A WRMSR VM-Exit is supposed to only occur on an instruction boundary, i.e. can't
occur while delivering an IRQ (or any exception/event), and so KVM kicks out to
userspace because something has gone off the rails.
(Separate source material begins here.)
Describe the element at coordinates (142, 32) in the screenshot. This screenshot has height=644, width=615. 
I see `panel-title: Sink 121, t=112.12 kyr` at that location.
   b9 70 00 00 40          mov    0x40000070, ecx
   0f ba 32 00             btr    0x0, DWORD PTR [rdx]
   72 06                   jb     0x16
   33 c0                   xor    eax,eax
   8b d0                   mov    eax, edx
   0f 30                   wrmsr

FWIW, the MSR in question is Hyper-V's synthetic EOI, a.k.a. HV_X64_MSR_EOI, though
I doubt the exact MSR matters.

Have you tried an older host kernel?  If not can you try something like v6.1?
Note, if you do, use base v6.1, *not* the stable tree in case a bug was backported.
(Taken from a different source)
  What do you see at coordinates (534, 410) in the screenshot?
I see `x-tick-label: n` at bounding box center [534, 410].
There was a recent change to relevant code, commit 50011c2a2457 ("KVM: VMX: Refresh
available regs and IDT vectoring info before NMI handling"), though I don't see
any obvious bugs.  But I'm pretty sure the only alternative explanation is a
CPU/ucode bug, so it's definitely worth checking older versions of KVM.
Comment 2 yuxiating 2024-03-27 11:59:26 UTC
Do you have any progress on this issue?

I have the same error on Windows 2008R2, but the same virtual machine works fine on an Ice Lake CPU
Comment 3 Chao Gao 2024-04-08 05:21:38 UTC
This is not considered a Linux/KVM issue.

Guoqiang, could you close this ticket?

Yuxiating, I assume you are using APICv and also have "hv-vapic" in qemu cmdline. At this point, you can remove "hv-vapic" to work around this issue. Note that, APICv outperforms Hyper-V's synthetic MSRs; regardless of this bug, it is recommended to remove "hv-vapic" if KVM enables APICv.
Comment 4 Sean Christopherson 2024-04-08 17:22:24 UTC
On Mon, Apr 08, 2024, bugzilla-daemon@kernel.org wrote:
> This is not considered a Linux/KVM issue.

Can you elaborate?  E.g. if this an SPR ucode/CPU bug, it would be nice to know
what's going wrong, so that at the very least we can more easily triage issues.